She had a great success. Spens colored.
"Well," he said, "I don't pretend to be a musician, but it has always been agreed that I had an excellent ear."
"In Green Springs, Connecticut?"
He did not answer, but moved gloomily away. Two or three times she heard him start an air and cut it short. A smile flickered across her face. So sweet to her was it to be the aggressor that she did not return behind the white stones, but remained, like a cat at a rat-hole, waiting beside the fire to which Spens would have to return eventually.
She had resolved that it must be kindly yet firmly made clear to him that he was not behaving like a gentleman, and if, as seemed possible, he did not understand all that the word implied, she felt quite competent to explain it to him.
Perhaps the idea that his conduct was not quite up even to his own standards had already occurred to him, for when he returned he carried a peace-offering.
He stood before her, holding something toward her. "I notice," he said, "that you go about in the sun bare-headed.
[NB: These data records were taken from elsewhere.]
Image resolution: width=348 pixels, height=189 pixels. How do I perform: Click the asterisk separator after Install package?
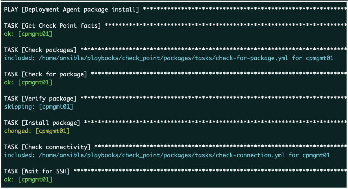[215, 123]
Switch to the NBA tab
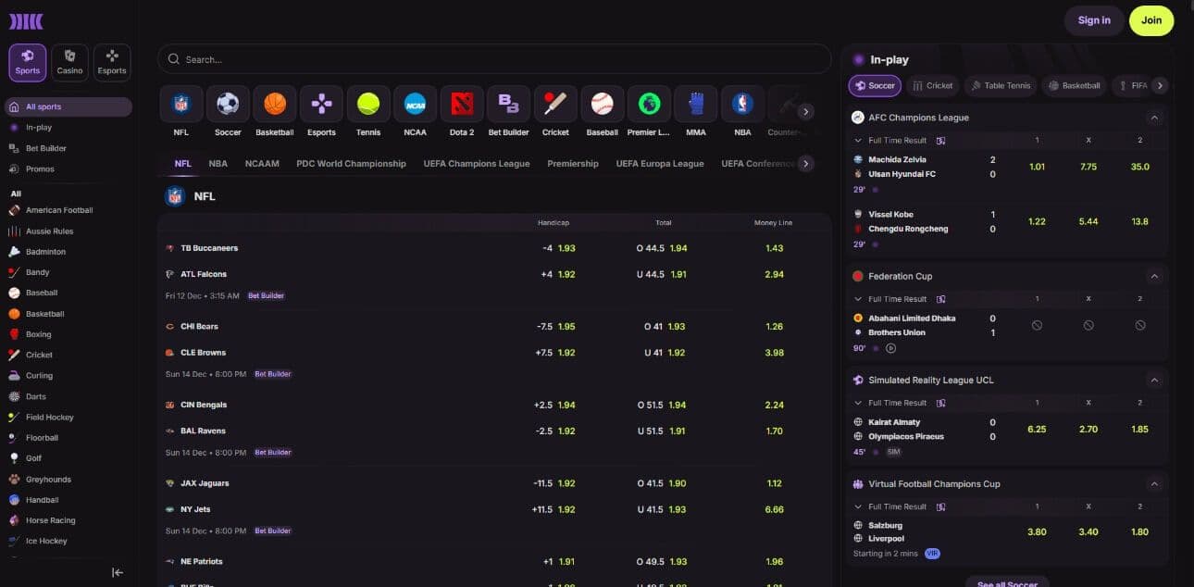1194x587 pixels. pos(218,163)
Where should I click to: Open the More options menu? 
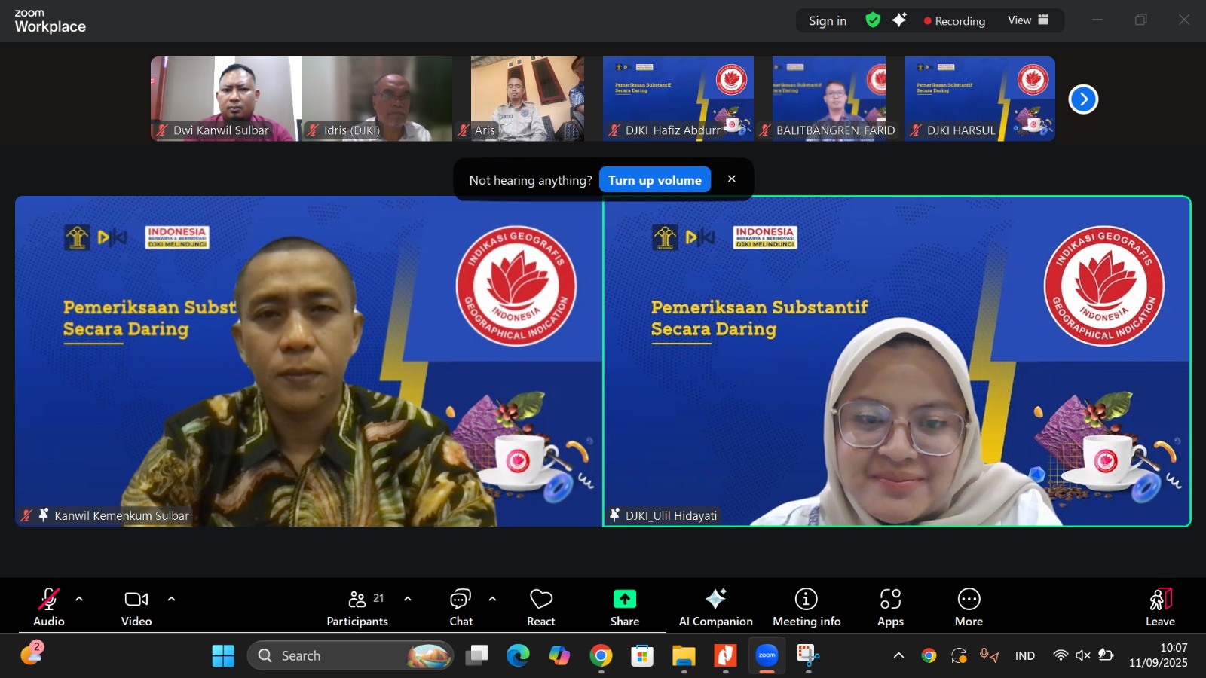(x=969, y=607)
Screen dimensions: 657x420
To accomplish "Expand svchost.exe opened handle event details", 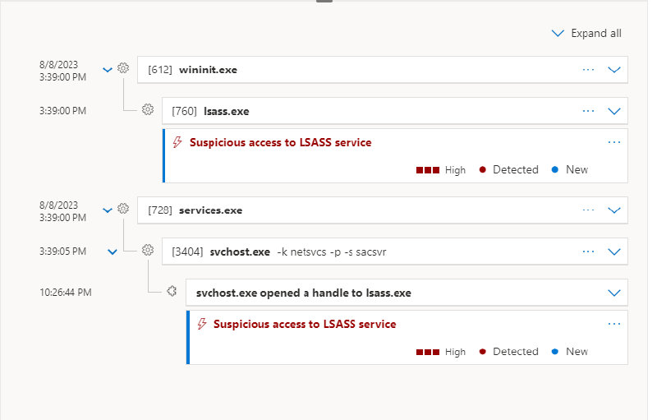I will pos(614,293).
You oughtn't to do that, and so I have made you this," and she saw the green mass in his hands was leaves carefully fashioned into the shape of a hat.
It may perhaps be forgiven to Miss Wilbur that her heart sank. Nevertheless, she took the offering, expressing her gratitude with a little too much volubility. "I must put it on at once," she said. Green had never become her, but she placed it firmly on her head.
Spens studied it critically. "It fits you exactly," he observed with pleasure. "You see I could only guess at the size. Isn't it fortunate that I guessed so exactly right!"